_Records provided_
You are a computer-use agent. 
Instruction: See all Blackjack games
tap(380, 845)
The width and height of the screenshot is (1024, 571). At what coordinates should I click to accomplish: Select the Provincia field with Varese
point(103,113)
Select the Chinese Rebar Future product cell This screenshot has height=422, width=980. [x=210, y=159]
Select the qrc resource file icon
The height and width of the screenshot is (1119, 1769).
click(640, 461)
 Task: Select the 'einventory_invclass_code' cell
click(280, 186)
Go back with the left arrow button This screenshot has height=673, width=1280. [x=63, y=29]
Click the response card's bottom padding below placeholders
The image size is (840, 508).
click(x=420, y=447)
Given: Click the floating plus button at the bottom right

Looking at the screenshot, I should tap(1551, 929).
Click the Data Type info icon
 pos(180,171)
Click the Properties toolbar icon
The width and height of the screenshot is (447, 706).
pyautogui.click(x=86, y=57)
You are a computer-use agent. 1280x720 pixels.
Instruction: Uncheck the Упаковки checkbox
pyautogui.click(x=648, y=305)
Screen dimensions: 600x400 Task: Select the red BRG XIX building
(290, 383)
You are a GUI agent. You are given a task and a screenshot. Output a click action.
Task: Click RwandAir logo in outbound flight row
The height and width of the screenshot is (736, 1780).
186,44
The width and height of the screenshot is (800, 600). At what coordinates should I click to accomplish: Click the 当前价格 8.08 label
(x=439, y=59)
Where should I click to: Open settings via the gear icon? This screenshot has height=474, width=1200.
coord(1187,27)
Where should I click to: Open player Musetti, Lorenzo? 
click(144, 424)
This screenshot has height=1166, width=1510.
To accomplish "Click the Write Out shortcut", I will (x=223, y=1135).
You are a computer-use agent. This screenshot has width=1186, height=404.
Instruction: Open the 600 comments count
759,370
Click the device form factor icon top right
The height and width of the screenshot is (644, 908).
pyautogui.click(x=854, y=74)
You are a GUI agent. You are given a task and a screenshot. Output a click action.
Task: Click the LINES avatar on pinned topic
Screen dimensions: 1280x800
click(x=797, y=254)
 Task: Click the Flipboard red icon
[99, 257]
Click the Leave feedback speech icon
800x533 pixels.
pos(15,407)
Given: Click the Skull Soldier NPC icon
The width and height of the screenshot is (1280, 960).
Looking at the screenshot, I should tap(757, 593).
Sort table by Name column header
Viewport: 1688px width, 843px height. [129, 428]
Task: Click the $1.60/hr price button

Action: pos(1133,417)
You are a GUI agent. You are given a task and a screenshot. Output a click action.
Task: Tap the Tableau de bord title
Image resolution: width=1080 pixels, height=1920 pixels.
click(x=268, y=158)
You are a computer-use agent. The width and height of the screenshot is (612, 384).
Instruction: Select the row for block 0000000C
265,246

_Exercise instructions_
Whenever a line of the listing above holds the word "computer", copy that line.

_Answer to this problem_
You are a computer-use agent. 
You are a computer-use agent. 1280x720 pixels.
You are a computer-use agent. This screenshot has width=1186, height=404.
You are a computer-use agent. The width and height of the screenshot is (612, 384).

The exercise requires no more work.